Around four in five young adults who are planning a holiday this year have made financial sacrifices to do so, a survey indicates.
When asked what they had done to save for their holiday, 85% of 26 to 31-year-olds said they had made financial sacrifices, such as cutting down on putting money into savings or socialising or cancelling a gym membership, as had 81% of 18 to 25-year-olds.
This was significantly higher than the general population of holidaymakers, among whom just under two-thirds (64%) had made financial cutbacks in order to have their holiday, according to the research for First Direct.
People aged 26 to 31 were found to be the most likely to be planning a getaway, with 65% saying they had at least one trip booked, as had 63% of 18 to 25-year-olds.
Across all age groups, 47% of people surveyed in June said they were going on holiday this year.
The survey of 2,000 people across the UK was carried out by Censuswide, on behalf of First Direct.

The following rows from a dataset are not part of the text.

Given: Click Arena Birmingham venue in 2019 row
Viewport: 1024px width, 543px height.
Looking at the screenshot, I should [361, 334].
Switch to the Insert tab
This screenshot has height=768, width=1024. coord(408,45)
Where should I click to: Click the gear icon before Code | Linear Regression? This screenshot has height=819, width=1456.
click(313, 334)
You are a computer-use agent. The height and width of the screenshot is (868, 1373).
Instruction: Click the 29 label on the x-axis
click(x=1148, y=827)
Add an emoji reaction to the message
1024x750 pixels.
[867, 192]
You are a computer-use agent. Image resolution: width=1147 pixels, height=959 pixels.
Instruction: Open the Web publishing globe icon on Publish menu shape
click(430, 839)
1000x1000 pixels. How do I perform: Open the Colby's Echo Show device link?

Around seven in 10 (69%) 18 to 25-year-olds and 73% of 26 to 31-year-olds go away with a spending limit in mind, which is a higher proportion than the 60% of holidaymakers overall who do this.
But these age groups were also more likely to struggle to stick to their budget – with 60% of 18 to 25-year-olds and 56% of 26 to 31-year-olds saying they ended up spending more than they could afford when on holiday, against an average of 42% across all age groups.
Chris Pitt, chief executive at First Direct, said: “We know that a lot of people are having to make sacrifices this year in order to go on holiday and younger age groups are making the biggest spending cuts to make sure they get some time in the sun.”